There’s gotta be more to this story than meets the eye

This August story sounds too bizarre to be correct but, apparently, it is. It tells how two U.S. border control guards chased an illegal alien who was caught in the act of smuggling drugs into the US. One of the guards was wounded in a violent physical confrontation with the smuggler; the other shot the smuggler in the buttocks after he thought the bad guy had turned on him with a gun.

The smuggler’s mother, living in Mexico, complained, at which point the US granted immunity to the smuggler, paid his medical bills, and then instituted proceedings that ended with both guards getting more than a decade in prison. Apparently the guards erred by chasing the guy, by thinking he was shooting at them, and by removing shell casings from the ground:

At trial, Assistant U.S. Attorney Debra Kanof told the court that the agents had violated an unarmed Aldrete-Davila’s civil rights. [My question — what kind $%&* civil rights does an illegal alien smuggling drugs into America have? I guess he has the same civil rights as the pampered flowers in Gitmo, who, after taking up arms against the US on foreign battlefields, now get to sit around at taxpayer expense eating fine foods, having their Korans handled with kid gloves, and assaulting US soldiers.]

“The U.S. Supreme Court has ruled it is a violation of someone’s Fourth Amendment rights to shoot them in the back while fleeing if you don’t know who they are and/or if you don’t know they have a weapon,” said Kanof.

● Task statement
Carry on the post about the two border agents and the wounded smuggler, starting right after its last sentence. The lines that come next have nothing to do with the post about the two border agents.

(Dataset entries)
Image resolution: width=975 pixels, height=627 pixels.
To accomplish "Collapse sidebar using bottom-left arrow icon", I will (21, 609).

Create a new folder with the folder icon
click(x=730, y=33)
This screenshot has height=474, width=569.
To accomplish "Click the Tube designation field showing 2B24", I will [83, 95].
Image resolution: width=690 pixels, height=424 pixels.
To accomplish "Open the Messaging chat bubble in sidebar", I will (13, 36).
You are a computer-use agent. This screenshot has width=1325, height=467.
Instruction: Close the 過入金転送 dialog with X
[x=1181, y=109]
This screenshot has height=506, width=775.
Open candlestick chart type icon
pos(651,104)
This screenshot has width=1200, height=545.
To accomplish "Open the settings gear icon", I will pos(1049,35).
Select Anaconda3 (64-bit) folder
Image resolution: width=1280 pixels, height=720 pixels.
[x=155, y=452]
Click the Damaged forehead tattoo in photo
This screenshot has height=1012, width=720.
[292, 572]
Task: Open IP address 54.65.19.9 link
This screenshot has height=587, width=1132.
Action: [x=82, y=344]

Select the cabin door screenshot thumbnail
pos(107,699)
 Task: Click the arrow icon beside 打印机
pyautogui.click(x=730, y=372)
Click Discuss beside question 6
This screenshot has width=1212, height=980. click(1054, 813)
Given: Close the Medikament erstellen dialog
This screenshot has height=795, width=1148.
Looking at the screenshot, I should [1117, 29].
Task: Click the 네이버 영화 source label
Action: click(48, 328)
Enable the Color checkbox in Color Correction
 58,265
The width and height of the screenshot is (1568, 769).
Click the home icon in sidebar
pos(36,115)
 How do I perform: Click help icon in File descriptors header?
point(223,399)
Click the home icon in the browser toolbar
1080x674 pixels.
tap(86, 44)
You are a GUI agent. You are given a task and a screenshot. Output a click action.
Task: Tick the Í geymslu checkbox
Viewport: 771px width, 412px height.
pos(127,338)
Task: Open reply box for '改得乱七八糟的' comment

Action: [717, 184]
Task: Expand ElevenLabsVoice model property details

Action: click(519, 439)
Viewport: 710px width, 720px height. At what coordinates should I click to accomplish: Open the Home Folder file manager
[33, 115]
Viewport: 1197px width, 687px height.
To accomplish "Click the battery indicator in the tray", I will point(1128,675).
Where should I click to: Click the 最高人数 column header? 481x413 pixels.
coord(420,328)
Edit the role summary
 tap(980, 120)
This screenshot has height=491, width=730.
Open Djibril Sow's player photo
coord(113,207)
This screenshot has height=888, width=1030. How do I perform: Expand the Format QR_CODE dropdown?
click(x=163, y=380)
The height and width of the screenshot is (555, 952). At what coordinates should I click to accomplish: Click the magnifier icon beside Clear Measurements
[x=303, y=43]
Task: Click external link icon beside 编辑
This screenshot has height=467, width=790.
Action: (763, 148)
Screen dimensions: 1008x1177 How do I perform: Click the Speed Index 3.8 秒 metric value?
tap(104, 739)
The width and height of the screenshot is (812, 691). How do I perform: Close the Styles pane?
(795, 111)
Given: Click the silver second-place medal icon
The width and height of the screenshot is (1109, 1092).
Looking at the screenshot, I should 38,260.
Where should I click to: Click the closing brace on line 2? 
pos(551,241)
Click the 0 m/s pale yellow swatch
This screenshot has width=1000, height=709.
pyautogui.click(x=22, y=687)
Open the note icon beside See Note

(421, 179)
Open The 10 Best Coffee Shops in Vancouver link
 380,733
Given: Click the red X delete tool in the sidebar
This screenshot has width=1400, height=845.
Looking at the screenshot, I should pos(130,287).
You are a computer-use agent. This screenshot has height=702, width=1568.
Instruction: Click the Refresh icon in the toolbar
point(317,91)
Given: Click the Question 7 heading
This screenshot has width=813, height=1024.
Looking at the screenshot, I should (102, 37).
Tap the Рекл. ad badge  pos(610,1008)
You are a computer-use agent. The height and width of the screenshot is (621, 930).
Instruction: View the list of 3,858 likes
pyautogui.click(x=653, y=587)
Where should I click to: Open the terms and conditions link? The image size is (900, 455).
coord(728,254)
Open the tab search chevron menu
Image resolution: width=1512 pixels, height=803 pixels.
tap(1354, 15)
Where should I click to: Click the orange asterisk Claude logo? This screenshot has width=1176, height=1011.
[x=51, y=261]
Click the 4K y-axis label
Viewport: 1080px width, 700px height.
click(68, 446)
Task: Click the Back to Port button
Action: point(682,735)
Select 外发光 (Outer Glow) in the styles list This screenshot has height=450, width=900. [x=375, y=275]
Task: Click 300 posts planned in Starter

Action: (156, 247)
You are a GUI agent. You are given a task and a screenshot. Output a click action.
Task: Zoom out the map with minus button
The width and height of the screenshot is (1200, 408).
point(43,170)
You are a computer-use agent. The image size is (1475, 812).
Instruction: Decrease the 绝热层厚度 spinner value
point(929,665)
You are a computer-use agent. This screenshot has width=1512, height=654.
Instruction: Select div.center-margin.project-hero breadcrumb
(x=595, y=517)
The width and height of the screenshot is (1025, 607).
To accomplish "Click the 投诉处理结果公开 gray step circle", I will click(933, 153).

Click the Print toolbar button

● Output
Kanof dismissed Ramos’ testimony that he had seen something shiny in the smuggler’s hand, saying that the agent couldn’t be sure it was a gun he had seen.

Further, Kanof argued, it was a violation of Border Patrol policy for agents to pursue fleeing suspects.

“Agents are not allowed to pursue. In order to exceed the speed limit, you have to get supervisor approval, and they did not,” she told the Daily Bulletin.

Those shell casings Compean picked up were described to the jury as destroying the crime scene and their failure to file an incident report – punishable by a five-day suspension, according to Border Patrol regulations – an attempted cover up.

The Texas jury came back with a guilty verdict. Conviction for discharging a firearm in relation to a crime of violence has an automatic 10-year sentence. The other counts have varying punishments. Ramos and Compean will be sentenced next month.

“How are we supposed to follow the Border Patrol strategy of apprehending terrorists or drug smugglers if we are not supposed to pursue fleeing people?” said Ramos, who noted that he only did on that day what he had done for the previous 10 years. “Everybody who’s breaking the law flees from us. What are we supposed to do? Do they want us to catch them or not?”

If this story really is accurate (and a recent, very sympathetic article in the Ontario, California Daily Bulletin indicates that it is), it highlights the fact that American border policy and our approach to the civil rights vested in illegal aliens committing crimes against this country have become huge jokes — with the last laugh falling on the American people. Let’s just give up the pretense and formally announce that we have an open border policy with no limitations on the number of new arrivals, and no concerns for criminal predilictions or murderous intent.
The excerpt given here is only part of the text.